Juniors give former Echo Bay assets a second look

Vancouver — Strong metal prices have prompted several junior companies to take a second look at some Nevada properties previously mined or partially developed by Echo Bay Mines, a major gold-silver producer acquired by Kinross Gold (K-T, KGN-N) in 2003.

Victoria Resource (VIT-V, VTSRF-O) inked a preliminary deal to lease a portion of the Cove-McCoy mine project from a unit of Newmont Mining (NMC-T, NEM-N) for escalating work commitments totalling US$8.5 million over seven years, subject to conditional back-in rights. At least US$1 million must be spent within a 2-year period after a formal agreement is executed.

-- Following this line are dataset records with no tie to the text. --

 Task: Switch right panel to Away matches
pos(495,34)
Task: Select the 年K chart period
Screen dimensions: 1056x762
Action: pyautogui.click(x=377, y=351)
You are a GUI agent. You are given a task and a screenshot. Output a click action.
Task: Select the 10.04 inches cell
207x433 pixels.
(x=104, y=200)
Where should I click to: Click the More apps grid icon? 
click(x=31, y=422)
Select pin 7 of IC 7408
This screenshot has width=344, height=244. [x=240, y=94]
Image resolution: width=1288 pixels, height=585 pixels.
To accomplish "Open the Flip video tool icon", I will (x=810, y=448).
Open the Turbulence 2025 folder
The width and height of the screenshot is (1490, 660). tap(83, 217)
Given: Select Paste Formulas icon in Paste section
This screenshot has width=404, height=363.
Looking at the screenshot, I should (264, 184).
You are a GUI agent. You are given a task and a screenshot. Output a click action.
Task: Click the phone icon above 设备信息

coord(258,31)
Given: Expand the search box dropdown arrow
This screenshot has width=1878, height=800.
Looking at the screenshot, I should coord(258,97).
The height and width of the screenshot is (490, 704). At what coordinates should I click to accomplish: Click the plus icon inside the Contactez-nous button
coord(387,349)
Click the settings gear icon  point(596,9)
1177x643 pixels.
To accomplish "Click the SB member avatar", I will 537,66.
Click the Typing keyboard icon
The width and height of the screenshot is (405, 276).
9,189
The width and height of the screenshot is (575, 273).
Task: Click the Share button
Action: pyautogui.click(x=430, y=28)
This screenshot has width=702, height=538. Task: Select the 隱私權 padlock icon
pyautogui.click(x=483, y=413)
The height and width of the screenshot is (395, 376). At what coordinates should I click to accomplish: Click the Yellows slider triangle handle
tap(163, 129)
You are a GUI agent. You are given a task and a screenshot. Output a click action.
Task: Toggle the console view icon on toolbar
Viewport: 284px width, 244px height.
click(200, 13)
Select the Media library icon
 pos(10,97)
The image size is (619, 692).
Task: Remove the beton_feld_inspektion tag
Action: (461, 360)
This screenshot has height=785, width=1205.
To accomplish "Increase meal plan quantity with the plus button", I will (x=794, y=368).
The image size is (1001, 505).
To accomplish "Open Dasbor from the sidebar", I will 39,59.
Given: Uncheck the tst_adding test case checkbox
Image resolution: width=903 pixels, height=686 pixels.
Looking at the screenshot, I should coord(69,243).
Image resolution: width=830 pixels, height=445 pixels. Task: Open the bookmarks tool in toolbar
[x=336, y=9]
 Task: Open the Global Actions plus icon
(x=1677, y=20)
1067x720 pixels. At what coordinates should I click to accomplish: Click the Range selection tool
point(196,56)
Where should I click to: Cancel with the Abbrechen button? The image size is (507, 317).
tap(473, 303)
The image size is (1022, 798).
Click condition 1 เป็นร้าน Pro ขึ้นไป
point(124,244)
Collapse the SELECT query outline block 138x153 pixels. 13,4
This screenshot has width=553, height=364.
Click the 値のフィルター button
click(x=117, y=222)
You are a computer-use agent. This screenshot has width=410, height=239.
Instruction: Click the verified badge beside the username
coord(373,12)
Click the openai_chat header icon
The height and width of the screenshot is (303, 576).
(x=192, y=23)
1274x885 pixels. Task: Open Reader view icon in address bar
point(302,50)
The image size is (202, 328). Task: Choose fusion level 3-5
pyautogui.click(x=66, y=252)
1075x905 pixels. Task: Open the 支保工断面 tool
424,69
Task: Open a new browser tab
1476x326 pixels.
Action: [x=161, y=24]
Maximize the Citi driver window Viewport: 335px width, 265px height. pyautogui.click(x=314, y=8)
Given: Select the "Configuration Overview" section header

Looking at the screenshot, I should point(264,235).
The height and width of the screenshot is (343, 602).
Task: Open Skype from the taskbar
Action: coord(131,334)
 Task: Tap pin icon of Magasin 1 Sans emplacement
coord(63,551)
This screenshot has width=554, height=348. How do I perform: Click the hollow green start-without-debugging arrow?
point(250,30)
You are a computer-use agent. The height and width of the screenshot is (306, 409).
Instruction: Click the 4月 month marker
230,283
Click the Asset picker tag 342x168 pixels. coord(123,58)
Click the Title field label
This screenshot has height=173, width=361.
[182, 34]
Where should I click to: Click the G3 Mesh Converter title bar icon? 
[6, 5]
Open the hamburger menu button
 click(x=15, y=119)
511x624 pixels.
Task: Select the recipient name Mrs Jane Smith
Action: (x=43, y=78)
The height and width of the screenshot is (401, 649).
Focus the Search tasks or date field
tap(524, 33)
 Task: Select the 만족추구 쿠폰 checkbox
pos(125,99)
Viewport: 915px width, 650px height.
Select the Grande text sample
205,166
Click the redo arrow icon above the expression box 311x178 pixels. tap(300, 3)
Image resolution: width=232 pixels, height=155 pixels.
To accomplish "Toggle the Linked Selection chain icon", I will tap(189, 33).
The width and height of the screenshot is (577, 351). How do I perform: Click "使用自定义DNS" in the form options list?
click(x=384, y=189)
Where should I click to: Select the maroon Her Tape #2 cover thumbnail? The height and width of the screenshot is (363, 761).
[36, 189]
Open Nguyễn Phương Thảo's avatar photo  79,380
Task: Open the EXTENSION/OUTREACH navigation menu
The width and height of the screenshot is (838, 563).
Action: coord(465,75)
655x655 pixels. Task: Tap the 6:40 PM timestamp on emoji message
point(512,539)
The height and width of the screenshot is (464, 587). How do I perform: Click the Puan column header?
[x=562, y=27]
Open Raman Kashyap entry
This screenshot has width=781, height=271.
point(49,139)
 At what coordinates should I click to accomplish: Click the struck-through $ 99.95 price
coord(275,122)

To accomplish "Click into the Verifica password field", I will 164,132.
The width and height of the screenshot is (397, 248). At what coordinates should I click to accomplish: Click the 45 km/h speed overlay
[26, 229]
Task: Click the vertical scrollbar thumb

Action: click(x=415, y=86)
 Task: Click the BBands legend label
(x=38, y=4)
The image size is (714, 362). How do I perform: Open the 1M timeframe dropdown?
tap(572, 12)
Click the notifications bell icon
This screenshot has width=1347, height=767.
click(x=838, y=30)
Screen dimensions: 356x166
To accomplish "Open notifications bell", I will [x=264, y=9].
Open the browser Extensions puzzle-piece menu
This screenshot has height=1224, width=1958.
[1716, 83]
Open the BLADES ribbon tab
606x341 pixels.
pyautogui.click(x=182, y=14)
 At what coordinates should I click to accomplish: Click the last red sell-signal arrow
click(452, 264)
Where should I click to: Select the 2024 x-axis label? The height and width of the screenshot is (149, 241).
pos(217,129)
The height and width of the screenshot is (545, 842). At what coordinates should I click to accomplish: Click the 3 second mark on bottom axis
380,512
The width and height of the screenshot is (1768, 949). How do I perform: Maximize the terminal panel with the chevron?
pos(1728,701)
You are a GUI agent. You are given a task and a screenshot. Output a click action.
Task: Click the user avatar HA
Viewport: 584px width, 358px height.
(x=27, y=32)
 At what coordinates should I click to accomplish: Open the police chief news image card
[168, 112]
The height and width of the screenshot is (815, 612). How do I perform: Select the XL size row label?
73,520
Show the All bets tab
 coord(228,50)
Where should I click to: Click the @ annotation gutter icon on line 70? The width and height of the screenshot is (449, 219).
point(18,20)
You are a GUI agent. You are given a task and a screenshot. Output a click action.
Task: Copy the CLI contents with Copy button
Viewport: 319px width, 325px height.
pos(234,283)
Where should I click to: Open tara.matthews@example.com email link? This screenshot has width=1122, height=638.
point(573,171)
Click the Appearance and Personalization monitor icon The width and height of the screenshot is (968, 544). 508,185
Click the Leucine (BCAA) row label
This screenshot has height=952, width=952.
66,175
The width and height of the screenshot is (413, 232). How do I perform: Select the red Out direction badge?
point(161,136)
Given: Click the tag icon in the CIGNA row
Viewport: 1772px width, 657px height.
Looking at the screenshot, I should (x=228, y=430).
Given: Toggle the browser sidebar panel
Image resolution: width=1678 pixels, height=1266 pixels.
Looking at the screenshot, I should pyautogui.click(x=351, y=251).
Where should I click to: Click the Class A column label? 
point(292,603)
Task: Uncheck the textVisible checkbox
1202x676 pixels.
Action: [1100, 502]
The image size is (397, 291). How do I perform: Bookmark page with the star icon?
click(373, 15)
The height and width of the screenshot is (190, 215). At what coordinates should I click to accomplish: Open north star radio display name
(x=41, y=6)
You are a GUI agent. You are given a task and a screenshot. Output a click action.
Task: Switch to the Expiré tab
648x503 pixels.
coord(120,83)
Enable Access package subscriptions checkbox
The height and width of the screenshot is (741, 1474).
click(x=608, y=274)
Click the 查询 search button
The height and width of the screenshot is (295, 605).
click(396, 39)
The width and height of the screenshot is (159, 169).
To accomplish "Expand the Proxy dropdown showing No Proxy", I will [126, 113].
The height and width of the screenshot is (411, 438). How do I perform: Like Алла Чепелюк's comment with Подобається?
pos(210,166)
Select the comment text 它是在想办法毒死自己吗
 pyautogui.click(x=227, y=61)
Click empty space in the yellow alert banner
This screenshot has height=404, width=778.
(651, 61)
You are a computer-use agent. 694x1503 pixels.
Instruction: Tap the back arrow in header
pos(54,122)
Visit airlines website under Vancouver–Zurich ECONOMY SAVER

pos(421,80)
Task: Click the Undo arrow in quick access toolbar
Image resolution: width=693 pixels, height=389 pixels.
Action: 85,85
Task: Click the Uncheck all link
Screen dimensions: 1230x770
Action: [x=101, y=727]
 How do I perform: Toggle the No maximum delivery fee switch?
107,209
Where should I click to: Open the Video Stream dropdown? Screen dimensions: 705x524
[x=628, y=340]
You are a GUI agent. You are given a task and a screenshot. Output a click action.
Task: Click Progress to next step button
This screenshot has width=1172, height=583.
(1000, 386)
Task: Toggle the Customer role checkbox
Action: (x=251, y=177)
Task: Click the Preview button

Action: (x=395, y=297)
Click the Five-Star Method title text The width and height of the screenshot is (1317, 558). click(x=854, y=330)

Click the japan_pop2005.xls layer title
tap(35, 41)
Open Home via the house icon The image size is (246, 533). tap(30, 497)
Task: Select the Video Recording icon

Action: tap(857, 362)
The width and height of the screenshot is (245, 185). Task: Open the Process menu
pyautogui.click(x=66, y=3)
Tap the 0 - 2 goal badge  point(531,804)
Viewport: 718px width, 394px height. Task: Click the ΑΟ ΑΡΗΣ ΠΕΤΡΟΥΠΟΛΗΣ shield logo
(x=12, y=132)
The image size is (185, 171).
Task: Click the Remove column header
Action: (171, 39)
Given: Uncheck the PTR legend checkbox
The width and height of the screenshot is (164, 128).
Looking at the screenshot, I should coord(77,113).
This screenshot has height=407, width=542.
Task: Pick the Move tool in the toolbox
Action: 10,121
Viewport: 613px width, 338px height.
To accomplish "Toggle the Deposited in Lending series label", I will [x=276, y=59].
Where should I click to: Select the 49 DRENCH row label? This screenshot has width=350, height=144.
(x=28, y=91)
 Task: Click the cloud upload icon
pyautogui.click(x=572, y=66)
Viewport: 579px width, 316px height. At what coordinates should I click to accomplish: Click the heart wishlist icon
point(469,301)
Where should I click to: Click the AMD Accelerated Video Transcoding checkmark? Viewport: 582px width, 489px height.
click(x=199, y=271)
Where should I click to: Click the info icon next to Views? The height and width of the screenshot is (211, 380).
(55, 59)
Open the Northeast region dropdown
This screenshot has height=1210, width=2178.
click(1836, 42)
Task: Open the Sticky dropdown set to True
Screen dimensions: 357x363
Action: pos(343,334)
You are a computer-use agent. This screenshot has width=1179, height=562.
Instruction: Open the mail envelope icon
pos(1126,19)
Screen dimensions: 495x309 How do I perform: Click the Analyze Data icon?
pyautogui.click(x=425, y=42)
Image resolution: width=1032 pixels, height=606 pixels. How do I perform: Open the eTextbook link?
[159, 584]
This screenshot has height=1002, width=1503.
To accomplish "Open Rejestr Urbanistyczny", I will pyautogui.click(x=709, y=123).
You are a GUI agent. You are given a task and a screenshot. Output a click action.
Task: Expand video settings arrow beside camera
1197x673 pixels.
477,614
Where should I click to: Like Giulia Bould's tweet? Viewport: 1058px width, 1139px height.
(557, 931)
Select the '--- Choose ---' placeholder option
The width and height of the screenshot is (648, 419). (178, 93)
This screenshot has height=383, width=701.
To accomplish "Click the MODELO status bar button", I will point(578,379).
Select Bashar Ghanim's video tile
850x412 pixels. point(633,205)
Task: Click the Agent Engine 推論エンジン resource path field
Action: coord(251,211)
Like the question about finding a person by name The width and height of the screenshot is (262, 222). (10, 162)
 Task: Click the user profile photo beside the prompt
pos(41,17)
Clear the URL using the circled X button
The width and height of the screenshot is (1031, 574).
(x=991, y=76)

The Cove-McCoy property has produced more than 3.5 million oz. gold and 115 million oz. silver from both open-pit and underground mining operations. Heap-leach production from oxide ore began in 1986, and by 1997, the mine was producing at an annual rate of almost 100,000 oz. gold at total costs of US$240 per oz.

In 1989, Echo Bay announced plans to triple production by building a new 7,500-ton-per-day mill to process mineralization from deep sulphide zones at the Cove mine. The 14-year mine plan got off to a good start, with production peaking in 1993 at a record 395,000 oz. gold and 12.4 million oz. silver, at total costs of US$293 per oz. Production declined in subsequent years, reflecting lower grades and recoveries from the sulphide ores. Mining ceased in 2004, once low-grade stockpiles were depleted.

Victoria Resource, a 30%-owned affiliate of Bema Gold (BGO-T, BGO-X) believes the property offers exploration potential in several areas that were previously only partially tested. The company has identified a number of gold-silver targets, including two within structural zones situated northwest of the old Cove pit.

The priority targets are believed to have potential for high-grade, structurally controlled deposits. Previous drilling at the NW Cove target returned 14.91 grams gold per tonne over 18.3 metres, starting at surface, while previous drilling at the Windy Point target returned 11.06 grams gold over 6.1 metres, starting at a depth of about 400 metres.

The area covered by the proposed lease includes all of the Cove open-pit and underground areas, and nearby ground covering favourable host rocks and targets identified by the company. Reclamation has already been completed in this area. Victoria has a “first right of opportunity” to acquire additional ground in the reclamation stage.

The company’s proposed initial work program at the Cove-McCoy mine property will include structural analysis and geological mapping, followed by diamond drilling.

Newmont has a one-time back-in right to a 51% interest once Victoria completes a positive feasibility study based on a gold resource of at least 500,000 oz. The senior company would have to spend 2.5 times as much as Victoria to secure the 51% controlling interest.

In a separate development, Nuinsco Resources (NWI-T, NUIRF-O) obtained a permit for the dewatering of underground workings at its Cameron Lake gold project in northwestern Ontario.

The project was explored and partially developed by joint-venture partner Echo Bay in the late 1980s, but the erratic nature of gold distribution made it difficult to prove up sufficient resources to meet the major company’s threshold. An independent prefeasibility study conducted at the time concluded that the project was uneconomic at a gold price below US$550 per oz.

More than $24 million has been spent on underground development at Cameron Lake, and in light of much-improved metal prices, Nuinsco believes the previous work will reduce project capital costs and the time usually required to bring a project to the feasibility stage.

Nuinsco also sees potential to expand existing resources at depth. Cameron Lake hosts total measured and indicated resources of 572,000 tonnes grading 6.51 grams gold per tonne, plus a further 1 million tonnes at 5.22 grams gold in the inferred category.